Thursday, July 21, 2016

The Ministry of Commerce has approved 14 new commodities to be added to the re-export list in a bid to boost export figures as it plans to triple export amount during the current government’s tenure.

Previously, only three items: sugar, betel nut, and oil were approved for re-export. Now, tyres, sesame (white and black), dried chilli, groundnut, cotton, soy beans, textiles, fresh fruit, electronic materials, cosmetics, juices and other groceries, clothes, edible oil and garlic have been included.

Licence applications for the 14 items became available in late June, permanent secretary of the ministry, U Khin Maung Lwin, said.

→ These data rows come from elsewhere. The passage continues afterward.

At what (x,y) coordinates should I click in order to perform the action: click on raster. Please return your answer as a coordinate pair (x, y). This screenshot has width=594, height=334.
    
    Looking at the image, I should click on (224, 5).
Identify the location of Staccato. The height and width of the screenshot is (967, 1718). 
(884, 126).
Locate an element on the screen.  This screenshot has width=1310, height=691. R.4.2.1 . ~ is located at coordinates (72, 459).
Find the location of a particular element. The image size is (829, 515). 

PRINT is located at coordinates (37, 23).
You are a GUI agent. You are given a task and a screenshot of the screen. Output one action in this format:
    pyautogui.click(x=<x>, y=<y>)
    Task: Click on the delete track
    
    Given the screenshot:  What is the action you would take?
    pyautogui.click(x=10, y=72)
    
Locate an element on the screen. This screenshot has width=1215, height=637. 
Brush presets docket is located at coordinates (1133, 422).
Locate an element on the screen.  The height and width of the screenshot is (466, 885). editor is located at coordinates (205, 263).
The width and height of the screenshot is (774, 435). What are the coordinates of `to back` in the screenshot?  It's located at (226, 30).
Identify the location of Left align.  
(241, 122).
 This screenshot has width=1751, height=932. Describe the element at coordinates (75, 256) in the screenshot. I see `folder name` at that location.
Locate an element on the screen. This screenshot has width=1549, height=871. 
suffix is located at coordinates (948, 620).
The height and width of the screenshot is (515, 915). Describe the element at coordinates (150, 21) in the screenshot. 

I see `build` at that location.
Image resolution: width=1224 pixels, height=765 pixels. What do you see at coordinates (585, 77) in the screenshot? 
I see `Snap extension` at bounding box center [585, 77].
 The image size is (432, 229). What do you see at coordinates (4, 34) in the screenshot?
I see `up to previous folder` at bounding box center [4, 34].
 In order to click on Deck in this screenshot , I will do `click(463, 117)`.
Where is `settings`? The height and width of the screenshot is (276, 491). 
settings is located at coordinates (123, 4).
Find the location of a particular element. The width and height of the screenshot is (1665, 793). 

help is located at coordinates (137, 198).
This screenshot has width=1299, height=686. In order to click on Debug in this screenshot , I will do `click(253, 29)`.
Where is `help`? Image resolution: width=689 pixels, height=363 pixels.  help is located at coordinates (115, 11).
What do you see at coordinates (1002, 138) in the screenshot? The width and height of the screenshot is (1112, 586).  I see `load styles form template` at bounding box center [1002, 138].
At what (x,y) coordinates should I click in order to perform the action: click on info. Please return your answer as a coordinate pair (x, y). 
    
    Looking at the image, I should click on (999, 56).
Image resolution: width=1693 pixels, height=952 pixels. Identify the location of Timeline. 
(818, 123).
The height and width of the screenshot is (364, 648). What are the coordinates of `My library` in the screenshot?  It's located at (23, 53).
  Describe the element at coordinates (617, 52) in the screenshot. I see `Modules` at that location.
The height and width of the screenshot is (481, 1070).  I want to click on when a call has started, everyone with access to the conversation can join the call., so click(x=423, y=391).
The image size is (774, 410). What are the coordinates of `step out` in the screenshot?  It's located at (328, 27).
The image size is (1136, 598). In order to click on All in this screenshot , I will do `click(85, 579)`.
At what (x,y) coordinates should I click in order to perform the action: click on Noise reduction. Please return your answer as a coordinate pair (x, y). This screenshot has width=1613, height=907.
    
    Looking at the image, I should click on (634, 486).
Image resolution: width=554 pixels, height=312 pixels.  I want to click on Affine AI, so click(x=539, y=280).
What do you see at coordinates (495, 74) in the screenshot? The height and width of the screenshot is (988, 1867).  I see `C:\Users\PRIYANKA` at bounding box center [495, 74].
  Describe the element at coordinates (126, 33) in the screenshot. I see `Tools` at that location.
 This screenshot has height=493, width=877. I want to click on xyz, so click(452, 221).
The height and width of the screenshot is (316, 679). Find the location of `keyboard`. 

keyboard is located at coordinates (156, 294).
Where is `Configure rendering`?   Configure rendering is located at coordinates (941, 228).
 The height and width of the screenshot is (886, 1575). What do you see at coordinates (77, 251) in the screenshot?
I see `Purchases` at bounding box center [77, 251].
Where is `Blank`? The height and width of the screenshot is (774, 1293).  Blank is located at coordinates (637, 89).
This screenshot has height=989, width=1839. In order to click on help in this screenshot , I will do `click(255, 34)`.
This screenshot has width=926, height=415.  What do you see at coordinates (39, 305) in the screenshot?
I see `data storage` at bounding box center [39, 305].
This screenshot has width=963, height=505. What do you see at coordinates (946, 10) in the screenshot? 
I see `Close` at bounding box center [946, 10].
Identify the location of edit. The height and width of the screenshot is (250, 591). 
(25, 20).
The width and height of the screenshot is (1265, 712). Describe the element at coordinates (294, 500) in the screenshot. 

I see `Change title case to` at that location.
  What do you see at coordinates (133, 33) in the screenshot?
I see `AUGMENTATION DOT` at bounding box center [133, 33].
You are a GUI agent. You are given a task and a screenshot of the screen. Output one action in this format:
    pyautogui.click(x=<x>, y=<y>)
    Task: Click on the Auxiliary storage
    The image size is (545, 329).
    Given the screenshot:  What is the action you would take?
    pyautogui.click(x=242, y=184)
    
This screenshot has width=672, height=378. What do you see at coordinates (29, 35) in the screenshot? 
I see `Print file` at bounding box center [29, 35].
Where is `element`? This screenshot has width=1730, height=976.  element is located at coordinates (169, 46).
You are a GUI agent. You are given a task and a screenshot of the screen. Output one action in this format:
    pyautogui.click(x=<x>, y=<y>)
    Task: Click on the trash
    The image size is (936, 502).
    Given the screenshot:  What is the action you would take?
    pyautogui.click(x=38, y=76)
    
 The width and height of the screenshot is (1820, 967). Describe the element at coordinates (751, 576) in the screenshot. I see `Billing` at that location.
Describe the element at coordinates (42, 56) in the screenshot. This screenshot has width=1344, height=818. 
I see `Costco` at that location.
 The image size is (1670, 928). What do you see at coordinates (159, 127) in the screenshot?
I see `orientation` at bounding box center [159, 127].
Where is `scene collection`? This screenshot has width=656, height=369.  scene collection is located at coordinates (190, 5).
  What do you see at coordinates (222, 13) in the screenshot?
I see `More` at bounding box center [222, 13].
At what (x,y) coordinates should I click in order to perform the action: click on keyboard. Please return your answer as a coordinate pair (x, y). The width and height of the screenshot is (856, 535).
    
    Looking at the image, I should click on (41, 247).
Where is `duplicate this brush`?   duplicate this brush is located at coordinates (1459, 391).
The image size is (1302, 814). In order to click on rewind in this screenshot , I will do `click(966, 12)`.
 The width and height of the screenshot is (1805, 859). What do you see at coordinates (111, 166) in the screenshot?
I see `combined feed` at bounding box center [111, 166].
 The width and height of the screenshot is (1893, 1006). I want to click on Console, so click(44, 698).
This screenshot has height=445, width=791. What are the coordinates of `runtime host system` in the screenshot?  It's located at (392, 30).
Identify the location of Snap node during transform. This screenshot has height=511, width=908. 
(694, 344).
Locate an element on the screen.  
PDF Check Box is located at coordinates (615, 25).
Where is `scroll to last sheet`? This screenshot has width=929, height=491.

“Re-export means that we import goods from abroad, process it in the country and then export to global markets. Its strength is that local businesspeople earn more money. They don’t have to be involved in the whole supply chain of value-added products, so it will save costs.

“Singapore also practices the re-export system as they don’t have natural resources. They import the materials and process them locally and re-export them to the international market. It is like a broker business,” he said.

Despite this, some of the products on the list will not have value added to them; rather, Myanmar will act as a middleman for items such as betel nut and cosmetics which it will import from other countries and ship to Northeast India through border trade, according to U Myint Soe from the Ministry of Commerce.

While India is capable of producing its own cosmetics and betel, the transportation costs to ship products to that region of the country are more than what it would pay to import the products from Myanmar.

Although the ministry allowed these items for re-export, there are some restrictions for tyres and groceries.

As for tyre trade, imports are only available through maritime importation and must be re-exported through the Muse border gate to China and also must be done during the raining season to protect rubber planters and procedures.

Juice and other groceries need the Food and Drug Administration’s (FDA)’s approval certificate for re-export licences, according to the Ministry’s statement.

“It happens in some foreign countries. They import Myanmar goods, process them in their countries and re-export them. However, Myanmar has to utilise its GSP benefits. If we face some problem with the re-export system, the goods will crowd the domestics market,” U Soe Win Maung, a consultant at Myanmar Pulses, Beans and Sesame Seeds Merchants Association, said.